#### SUPPLIED MATERIAL

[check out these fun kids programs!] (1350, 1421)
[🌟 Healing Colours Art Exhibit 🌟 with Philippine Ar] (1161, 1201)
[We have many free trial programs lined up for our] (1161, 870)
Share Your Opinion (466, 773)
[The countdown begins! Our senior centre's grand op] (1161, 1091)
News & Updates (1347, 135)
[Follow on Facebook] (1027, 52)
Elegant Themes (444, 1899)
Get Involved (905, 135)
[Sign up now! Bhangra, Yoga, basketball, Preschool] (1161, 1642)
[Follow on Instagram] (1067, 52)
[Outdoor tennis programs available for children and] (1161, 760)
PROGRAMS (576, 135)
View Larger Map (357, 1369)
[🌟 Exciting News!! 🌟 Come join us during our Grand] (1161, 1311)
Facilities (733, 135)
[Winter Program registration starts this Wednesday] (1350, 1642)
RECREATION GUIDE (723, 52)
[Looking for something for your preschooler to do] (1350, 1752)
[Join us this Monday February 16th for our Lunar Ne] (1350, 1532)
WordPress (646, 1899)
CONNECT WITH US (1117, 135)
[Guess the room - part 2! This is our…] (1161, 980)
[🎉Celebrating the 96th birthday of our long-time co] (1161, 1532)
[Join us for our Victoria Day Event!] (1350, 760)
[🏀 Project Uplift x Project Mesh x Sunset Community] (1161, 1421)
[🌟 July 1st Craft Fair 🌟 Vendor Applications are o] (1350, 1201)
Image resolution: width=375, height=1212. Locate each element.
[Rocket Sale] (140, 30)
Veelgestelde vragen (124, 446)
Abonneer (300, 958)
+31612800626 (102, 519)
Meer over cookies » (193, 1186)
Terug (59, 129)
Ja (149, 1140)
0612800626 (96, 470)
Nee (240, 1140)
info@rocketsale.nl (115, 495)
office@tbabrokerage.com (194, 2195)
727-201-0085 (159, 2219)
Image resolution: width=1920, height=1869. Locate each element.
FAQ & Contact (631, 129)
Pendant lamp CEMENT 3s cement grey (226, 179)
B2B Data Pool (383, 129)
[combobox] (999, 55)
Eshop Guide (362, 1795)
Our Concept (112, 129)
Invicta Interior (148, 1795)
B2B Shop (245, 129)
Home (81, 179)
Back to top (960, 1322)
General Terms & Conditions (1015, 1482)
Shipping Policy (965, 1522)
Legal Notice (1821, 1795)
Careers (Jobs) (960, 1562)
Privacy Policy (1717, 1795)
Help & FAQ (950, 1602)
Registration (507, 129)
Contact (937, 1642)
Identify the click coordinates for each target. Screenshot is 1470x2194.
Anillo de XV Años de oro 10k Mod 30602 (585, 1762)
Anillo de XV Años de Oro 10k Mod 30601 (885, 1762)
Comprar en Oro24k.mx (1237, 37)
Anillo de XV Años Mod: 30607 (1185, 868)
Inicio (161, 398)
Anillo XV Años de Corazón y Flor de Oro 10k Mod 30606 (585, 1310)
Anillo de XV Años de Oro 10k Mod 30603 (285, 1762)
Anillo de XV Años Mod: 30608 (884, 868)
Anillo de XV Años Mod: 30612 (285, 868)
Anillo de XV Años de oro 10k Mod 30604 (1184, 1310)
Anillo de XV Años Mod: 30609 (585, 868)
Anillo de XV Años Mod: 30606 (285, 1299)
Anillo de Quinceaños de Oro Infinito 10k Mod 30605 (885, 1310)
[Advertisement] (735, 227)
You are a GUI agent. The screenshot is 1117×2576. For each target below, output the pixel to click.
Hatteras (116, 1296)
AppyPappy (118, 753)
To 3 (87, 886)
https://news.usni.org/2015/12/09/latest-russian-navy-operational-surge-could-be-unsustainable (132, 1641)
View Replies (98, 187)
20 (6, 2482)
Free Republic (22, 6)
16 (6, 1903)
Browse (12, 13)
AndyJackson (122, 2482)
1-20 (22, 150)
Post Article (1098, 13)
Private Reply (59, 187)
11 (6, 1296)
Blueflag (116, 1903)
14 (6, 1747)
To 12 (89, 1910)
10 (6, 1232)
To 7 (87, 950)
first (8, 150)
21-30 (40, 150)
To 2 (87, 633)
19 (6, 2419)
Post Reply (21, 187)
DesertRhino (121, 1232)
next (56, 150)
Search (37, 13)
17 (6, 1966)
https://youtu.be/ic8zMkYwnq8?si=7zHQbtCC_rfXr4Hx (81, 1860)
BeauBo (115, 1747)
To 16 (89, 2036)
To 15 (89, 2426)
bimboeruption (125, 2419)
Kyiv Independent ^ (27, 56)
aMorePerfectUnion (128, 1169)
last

########

WORK TASK:
The line with "Post Article (1098, 13)", the last line of the data above, and every line between them should be duplicated exactly, with nothing else.

RESPONSE BOX:
Post Article (1098, 13)
Private Reply (59, 187)
11 (6, 1296)
Blueflag (116, 1903)
14 (6, 1747)
To 12 (89, 1910)
10 (6, 1232)
To 7 (87, 950)
first (8, 150)
21-30 (40, 150)
To 2 (87, 633)
19 (6, 2419)
Post Reply (21, 187)
DesertRhino (121, 1232)
next (56, 150)
Search (37, 13)
17 (6, 1966)
https://youtu.be/ic8zMkYwnq8?si=7zHQbtCC_rfXr4Hx (81, 1860)
BeauBo (115, 1747)
To 16 (89, 2036)
To 15 (89, 2426)
bimboeruption (125, 2419)
Kyiv Independent ^ (27, 56)
aMorePerfectUnion (128, 1169)
last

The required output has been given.